Philomin also outlines a larger approach, where a general supervisor, or “super-agent” would sit above specialized sub-agents, saying, “The idea is that the supervisor will coordinate between them… and a much bigger problem. , not only by using them independently, but also by cooperating with each other.

“You can imagine now, in the future, where this is going – you can set up different types of organization structures with agents, and then see how they perform as a group.”

(Image credit: Future/Mike Moore)

So when agents occupy these organizational positions as well, where is the human worker left? Philomin says, “The question that keeps coming up again and again is whether generative AI replaces people? “I strongly don’t believe that.”

“What’s going to happen in my opinion is, you’re going to leave the boring, uninteresting mundane work to AI, and what you’re going to focus on more is the work you actually want to do – all of it.” “True across industries.”

This includes making software developers more productive by leaving menial code (“boring stuff” as Philomin puts it) to AI, as well as highlighting how Kiva robots in Amazon fulfillment centers have taken over heavy lifting like “menial, How “indivisible work” has done is by shedding piles of jobs – but not replacing human workers who moved to other jobs, actually resulting in an increase in overall human hiring.

“It’s just a great starting point,” says Philomin, “Humans are not going to compete against AI – they’re going to compete against other humans using AI… You’ll be harmed if you don’t want to.” will be. Using a tool is like saying I don’t want to use a smartphone – you’ll be less productive than anyone else.

A man holding out his hand with a digital AI symbol.

(Image credit: Shutterstock / Looker Studio)

As generative AI becomes more and more incorporated into our everyday tasks, what are the concerns? Like any new technology, widespread adoption will likely follow an initial hype cycle, which will require regulation and scrutiny.

“We have to strike a balance between not stifling innovation and at the same time addressing the challenges,” says Philomin.

“Responsible AI is a challenge we are working on a lot – AI regulation must be done correctly, it is absolutely essential, but if every country does its own regulation, and there is nothing in common, then you cannot do that. “Going to stifle innovation.”

“We’re working with the regulators to make sure they at least talk to each other, and make sure there’s a consensus.”

“It’s not that the challenges are difficult to overcome – it’s just that we need time to overcome them… This is a very new technology, and it’s evolving – there’s a lot of research behind the scenes Used to be”

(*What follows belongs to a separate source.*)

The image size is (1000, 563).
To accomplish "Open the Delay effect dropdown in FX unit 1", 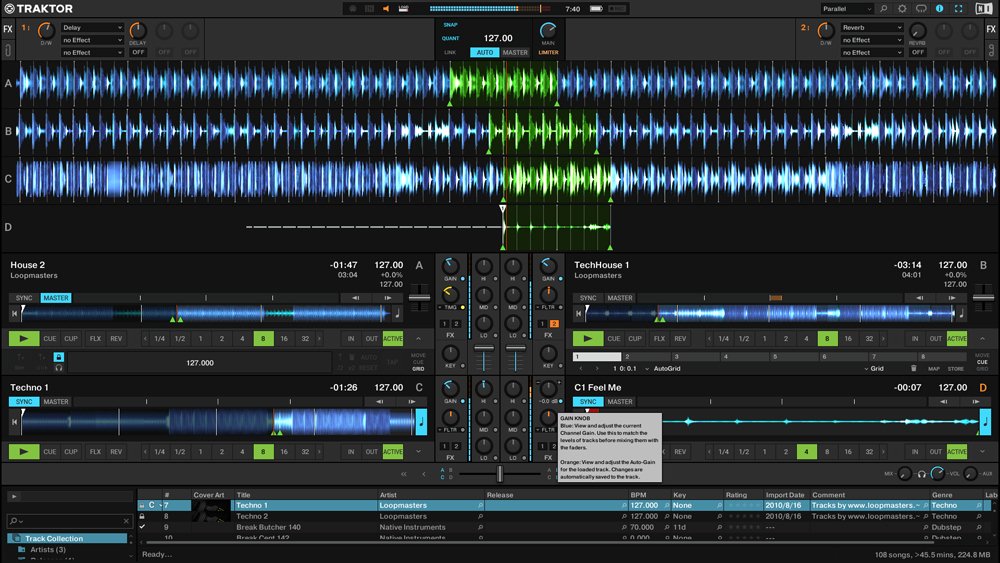I will tap(92, 28).
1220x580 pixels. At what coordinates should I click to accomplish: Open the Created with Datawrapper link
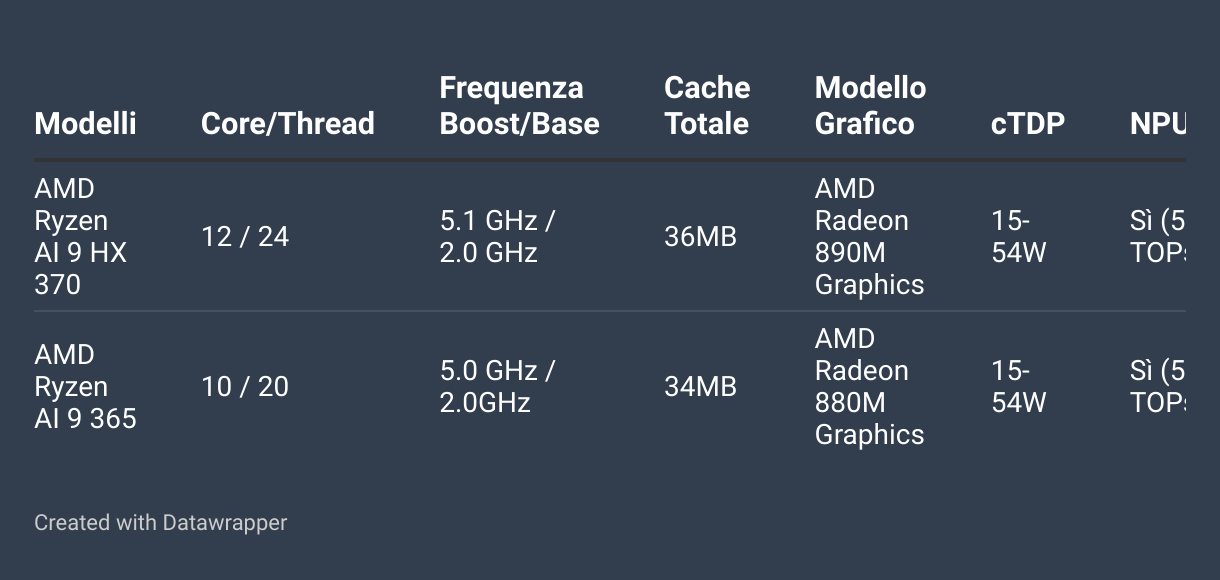point(161,522)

So AWS has firmly taken its place at the forefront of the enterprise AI era, and Philomin concluded by noting that the company is well-positioned to maintain this position going forward.

“Everything has a reason why we launched it,” he says, “Amazon thinks about the whole stack – we think from beginning to end, that’s why it takes us time… And that’s how we differ from everyone else, which is to think about one thing, not the whole thing.”

“When a technology of this magnitude, it’s a once in a lifetime thing – I think it could be as big, if not bigger, than the Internet…I think the potential is there, now we just have to execute it.”